Flexible methods for species distribution modeling with small samples
Species distribution models (SDMs) predict where species live or could potentially live and are a key resource for ecological research and conservation decision‐making. However, current SDM methods often perform poorly for rare or inadequately sampled species, which include most species on earth, as well as most of those of the greatest conservation concern. Here, we evaluated the performance of three modeling approaches designed for data‐deficient situations: plug‐and‐play modeling, density‐ratio modeling, and environmental‐range modeling. We compared the performance of algorithms within these approaches with the maximum entropy (MaxEnt) model, a widely used density‐ratio algorithm, both for data‐poor species and more generally. We also tested to what extent model cross‐validation performance on training data predicts model performance on independent, presence–absence data. We found that no algorithm performed best in all situations. Across all species, MaxEnt performed best on average but was outperformed by one or more of the plug‐and‐play, density‐ratio, or environmental‐range algorithms in 72% of cases. Six of the other algorithms had the area under the receiver operating characteristic curve (AUC) distributions not significantly different from MaxEnt's, and for data‐poor species (those with 20 or fewer occurrences), 24 of the algorithms considered had AUC distributions not significantly different from MaxEnt's.

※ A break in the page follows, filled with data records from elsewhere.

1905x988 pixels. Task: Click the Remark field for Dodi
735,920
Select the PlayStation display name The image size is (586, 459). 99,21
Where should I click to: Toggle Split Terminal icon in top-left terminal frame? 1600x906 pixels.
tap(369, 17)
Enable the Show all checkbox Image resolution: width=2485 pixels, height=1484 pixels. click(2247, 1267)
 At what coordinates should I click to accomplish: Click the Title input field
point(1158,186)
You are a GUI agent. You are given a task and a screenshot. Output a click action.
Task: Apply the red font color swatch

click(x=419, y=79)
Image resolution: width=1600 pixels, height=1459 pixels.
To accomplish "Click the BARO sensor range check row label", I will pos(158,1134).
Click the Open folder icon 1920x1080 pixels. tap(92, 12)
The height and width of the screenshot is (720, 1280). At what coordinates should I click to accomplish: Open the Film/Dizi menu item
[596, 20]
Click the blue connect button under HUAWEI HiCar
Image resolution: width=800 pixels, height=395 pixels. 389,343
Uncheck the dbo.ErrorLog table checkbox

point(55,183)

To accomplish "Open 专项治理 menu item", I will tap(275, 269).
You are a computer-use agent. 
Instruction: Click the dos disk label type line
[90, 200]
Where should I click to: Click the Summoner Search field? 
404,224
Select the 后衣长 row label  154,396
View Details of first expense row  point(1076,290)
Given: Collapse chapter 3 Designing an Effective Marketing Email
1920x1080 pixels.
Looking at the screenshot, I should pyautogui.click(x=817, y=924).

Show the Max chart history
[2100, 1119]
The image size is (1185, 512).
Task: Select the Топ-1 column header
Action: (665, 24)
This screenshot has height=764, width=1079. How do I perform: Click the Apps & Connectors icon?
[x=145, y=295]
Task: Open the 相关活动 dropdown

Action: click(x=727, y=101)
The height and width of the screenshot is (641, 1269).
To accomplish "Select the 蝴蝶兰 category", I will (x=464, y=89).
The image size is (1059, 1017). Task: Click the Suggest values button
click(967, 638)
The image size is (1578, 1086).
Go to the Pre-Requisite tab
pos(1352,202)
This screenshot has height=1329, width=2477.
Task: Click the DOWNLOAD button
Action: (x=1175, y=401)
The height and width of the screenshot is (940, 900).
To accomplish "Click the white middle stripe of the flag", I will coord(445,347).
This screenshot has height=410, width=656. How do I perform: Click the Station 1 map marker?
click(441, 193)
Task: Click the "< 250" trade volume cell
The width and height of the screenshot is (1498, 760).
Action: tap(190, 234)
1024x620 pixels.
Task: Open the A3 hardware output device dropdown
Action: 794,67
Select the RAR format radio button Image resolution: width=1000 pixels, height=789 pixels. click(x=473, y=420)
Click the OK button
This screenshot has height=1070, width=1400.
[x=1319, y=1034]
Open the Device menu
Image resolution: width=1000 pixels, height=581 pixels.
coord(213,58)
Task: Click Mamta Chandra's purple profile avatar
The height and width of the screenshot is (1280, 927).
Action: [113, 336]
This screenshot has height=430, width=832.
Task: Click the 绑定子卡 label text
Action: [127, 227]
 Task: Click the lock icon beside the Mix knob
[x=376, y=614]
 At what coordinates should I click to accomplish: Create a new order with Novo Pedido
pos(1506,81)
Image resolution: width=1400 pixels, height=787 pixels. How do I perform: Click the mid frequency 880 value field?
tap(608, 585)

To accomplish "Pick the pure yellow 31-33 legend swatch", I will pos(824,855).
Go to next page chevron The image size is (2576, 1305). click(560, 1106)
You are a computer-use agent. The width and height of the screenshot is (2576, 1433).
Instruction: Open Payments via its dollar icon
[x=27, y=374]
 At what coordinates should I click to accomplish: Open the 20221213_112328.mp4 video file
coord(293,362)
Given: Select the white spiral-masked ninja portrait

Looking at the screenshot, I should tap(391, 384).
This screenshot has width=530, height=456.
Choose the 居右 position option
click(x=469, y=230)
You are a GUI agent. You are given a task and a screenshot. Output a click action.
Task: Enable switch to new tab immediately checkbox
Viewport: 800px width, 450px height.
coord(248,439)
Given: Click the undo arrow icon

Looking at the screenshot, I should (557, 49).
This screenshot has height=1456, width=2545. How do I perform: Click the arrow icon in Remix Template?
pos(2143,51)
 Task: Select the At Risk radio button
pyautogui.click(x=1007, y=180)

However, we found that the algorithm outputs (when thresholded to predict presence vs absence) spanned a wide sensitivity–specificity gradient. Specificity and prediction accuracy assessed on training data were strongly correlated with specificity and prediction accuracy assessed on independent presence–absence data. However, AUC and sensitivity were weakly correlated in training versus testing sets, with only 22% of species having the same model perform best when evaluated on training and independent, presence absence data. Finally, we show how ensembles of algorithms that span the sensitivity–specificity gradient can represent model disagreement in poorly sampled species and improve model predictions.